SGEQPF(l) LAPACK test routine (version 1.1) SGEQPF(l)
NAME
SGEQPF - compute a QR factorization with column pivoting of a real M-by-N
matrix A
SYNOPSIS
SUBROUTINE SGEQPF( M, N, A, LDA, JPVT, TAU, WORK, INFO )
INTEGER INFO, LDA, M, N
INTEGER JPVT( * )
REAL A( LDA, * ), TAU( * ), WORK( * )
PURPOSE
SGEQPF computes a QR factorization with column pivoting of a real M-by-N
matrix A: A*P = Q*R.
ARGUMENTS
M (input) INTEGER
The number of rows of the matrix A. M >= 0.
N (input) INTEGER
The number of columns of the matrix A. N >= 0
A (input/output) REAL array, dimension (LDA,N)

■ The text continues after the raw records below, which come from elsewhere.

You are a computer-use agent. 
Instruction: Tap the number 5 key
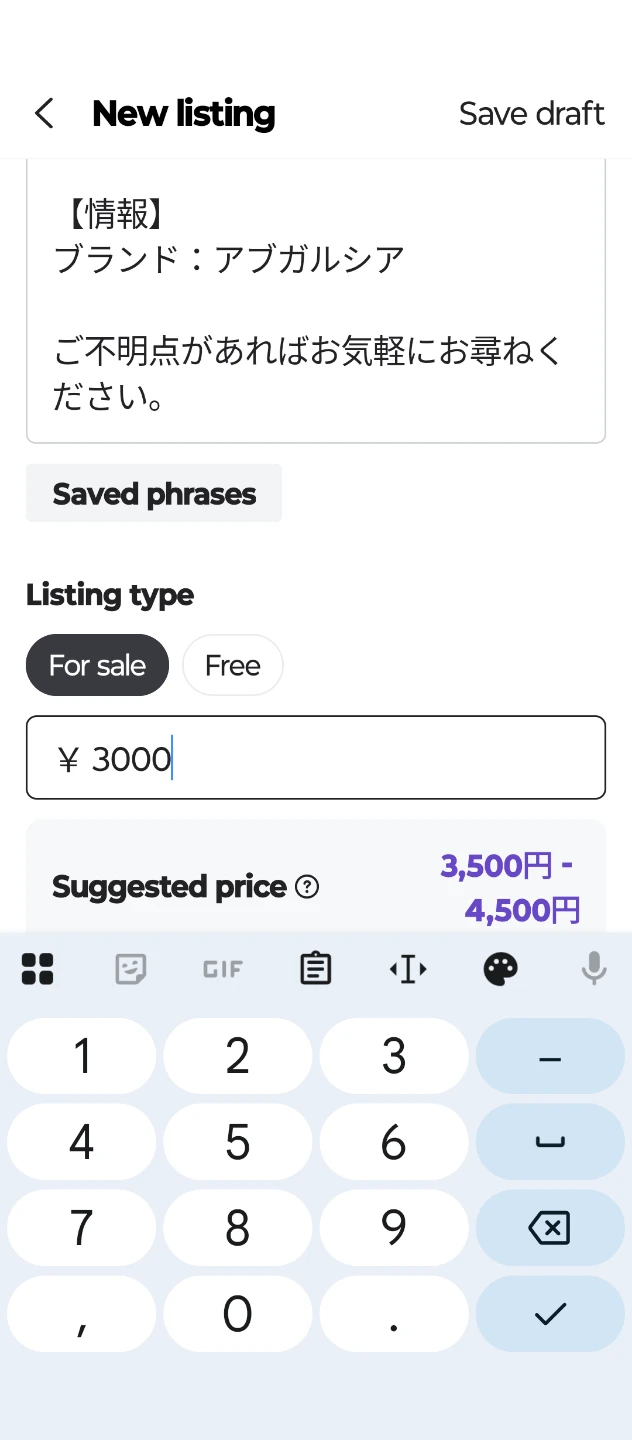click(238, 1142)
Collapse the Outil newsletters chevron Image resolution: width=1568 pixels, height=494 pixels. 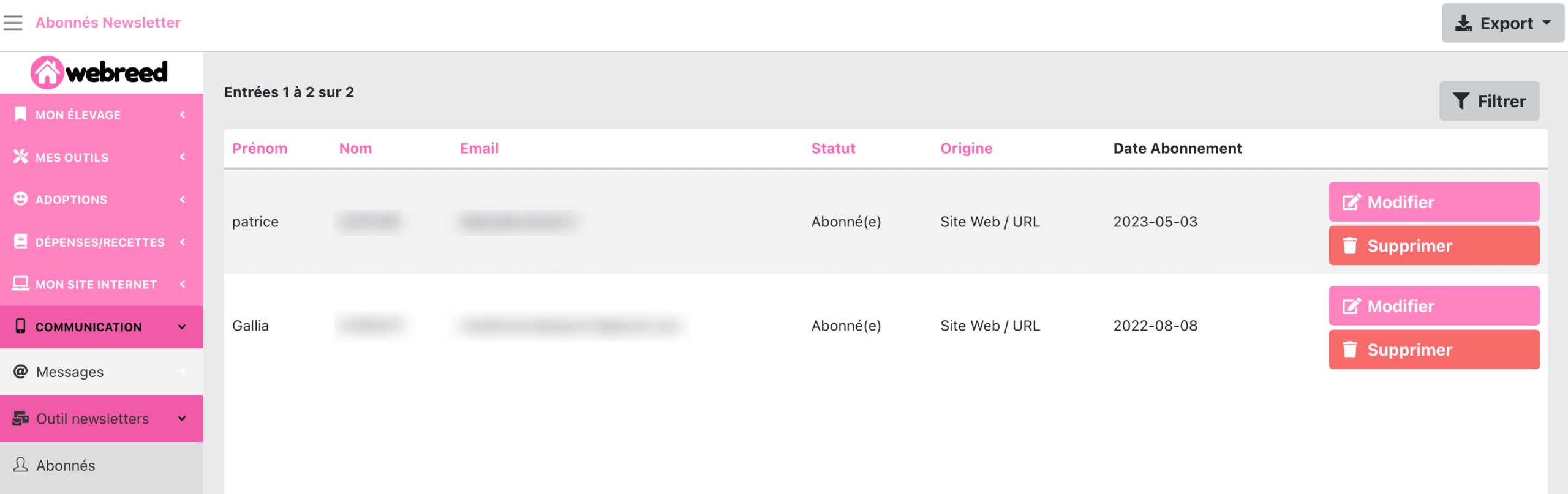[182, 419]
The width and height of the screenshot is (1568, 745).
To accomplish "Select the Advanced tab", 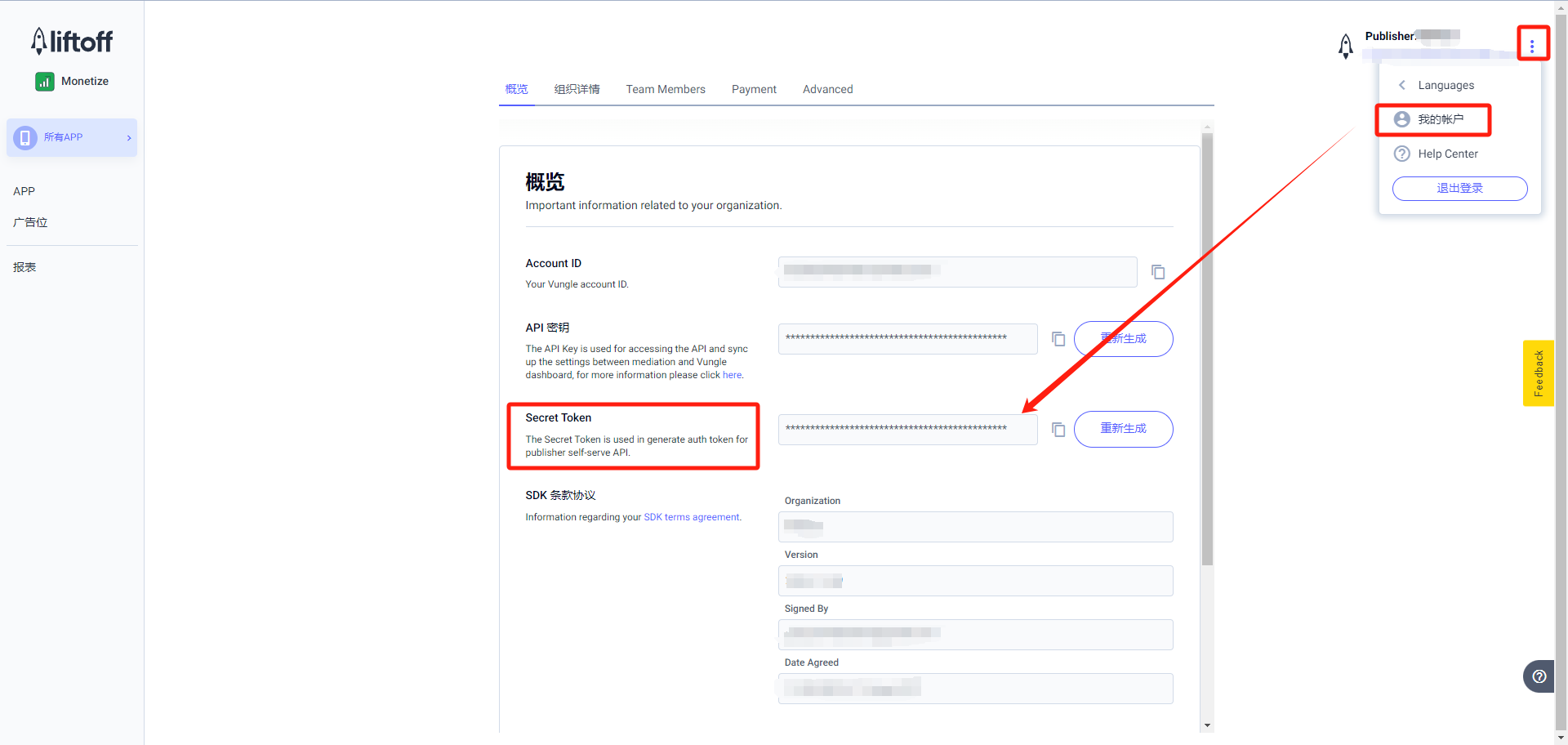I will pos(827,89).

On entry, the M-by-N matrix A. On exit, the upper triangle of the
array contains the min(M,N)-by-N upper triangular matrix R; the
elements below the diagonal, together with the array TAU, represent
the orthogonal matrix Q as a product of min(m,n) elementary reflec-
tors.
LDA (input) INTEGER
The leading dimension of the array A. LDA >= max(1,M).
JPVT (input/output) INTEGER array, dimension (N)
On entry, if JPVT(i) .ne. 0, the i-th column of A is permuted to
the front of A*P (a leading column); if JPVT(i) = 0, the i-th
column of A is a free column. On exit, if JPVT(i) = k, then the
i-th column of A*P was the k-th column of A.
TAU (output) REAL array, dimension (min(M,N))
The scalar factors of the elementary reflectors.
WORK (workspace) REAL array, dimension (3*N)
INFO (output) INTEGER
= 0: successful exit
< 0: if INFO = -i, the i-th argument had an illegal value
FURTHER DETAILS
The matrix Q is represented as a product of elementary reflectors
Q = H(1) H(2) . . . H(n)
Each H(i) has the form
H = I - tau * v * v'
where tau is a real scalar, and v is a real vector with
v(1:i-1) = 0 and v(i) = 1; v(i+1:m) is stored on exit in A(i+1:m,i).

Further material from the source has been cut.